The French were a little reluctant to accept it, but there was then a considerable effort to persuade them on Davignon's part, who seemed to have swung round, and on Emile's, who naturally had the pride of authorship. They both argued with the French in a huddle behind their places at the table for some time, after which the French asked for a suspension for a quarter of an hour. This lasted not fifteen but ninety-five minutes.

When the French eventually trooped back into the room, my heart was almost literally in my mouth because I thought that after all this interminable work, and being so near to a result, it was going to be a repetition of Luxembourg, with the whole thing coming apart at the end. But miraculously and mysteriously the French announced quite simply that they would accept, but that they wanted a bit of the original British draft put in as well!

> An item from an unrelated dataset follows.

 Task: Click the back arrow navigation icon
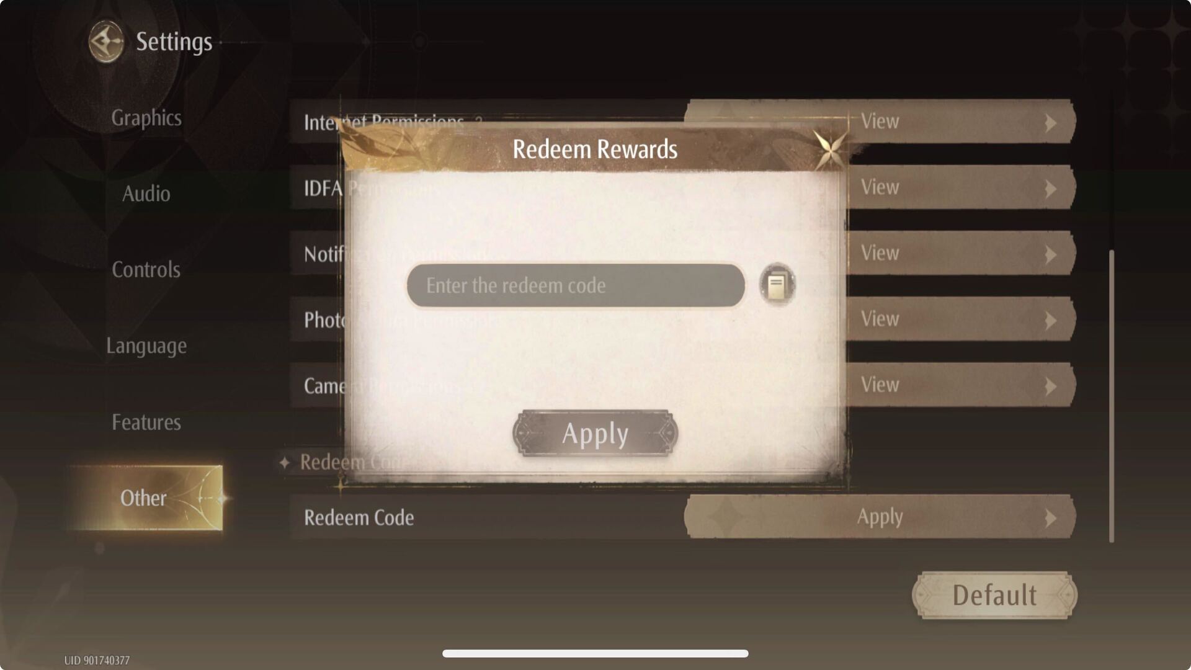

Then I thought for a moment that the British were going to be sticky, but no, they accepted too, and the whole thing was over by just after 10 o'clock, eighteen and a half hours after we had begun. It was a prodigious achievement, leaving me exhausted but with a sense that something I did not believe could have come off had really been achieved and achieved very effectively. For the moment I even forgot the bitter thought that all the effort on the part of Colombo, Carrington, Gilmour and others, and all the strain on my relations with my Commission colleagues, was made necessary only by a foolish woman's stubborn whim a month before. The new
settlement was only cosmetically different from that which Mrs Thatcher had turned down at Luxembourg.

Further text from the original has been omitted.